Nothing but the lines from the one containing "The height and" to the end of the data should be copied, exactly, and the pictures stay out.

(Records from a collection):
..............................

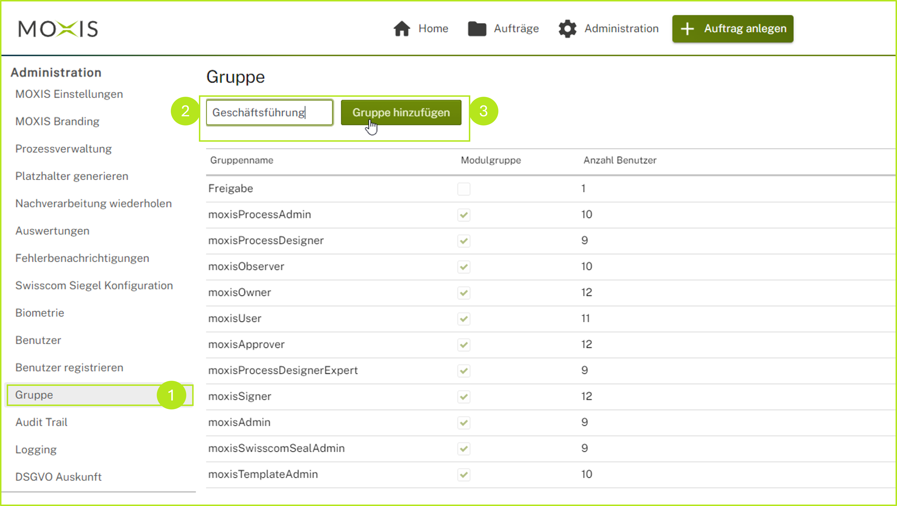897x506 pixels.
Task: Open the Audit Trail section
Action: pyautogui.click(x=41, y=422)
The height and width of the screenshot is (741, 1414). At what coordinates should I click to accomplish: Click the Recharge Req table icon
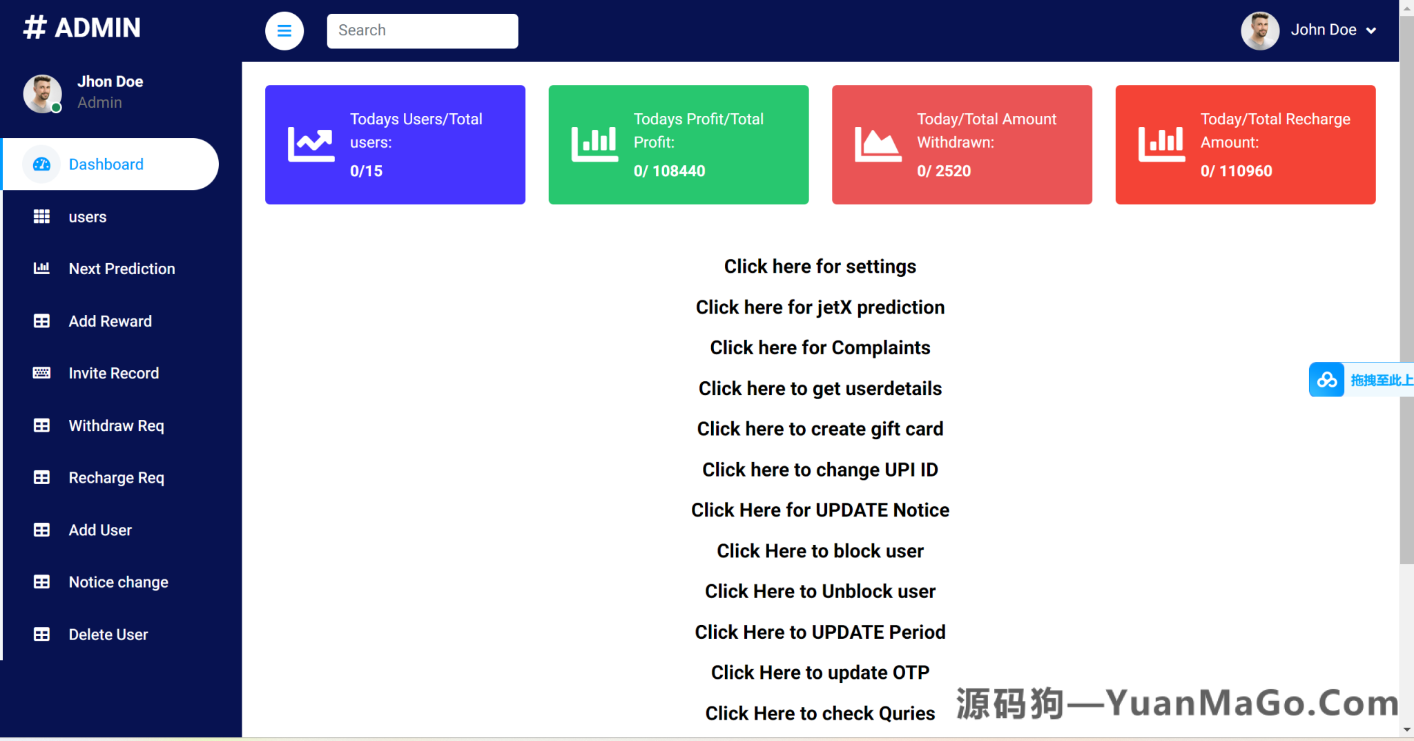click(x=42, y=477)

..............................

(Solution for this exercise):
The height and width of the screenshot is (741, 1414). At what coordinates should I click to accomplish: Click the Recharge Req table icon
click(x=42, y=477)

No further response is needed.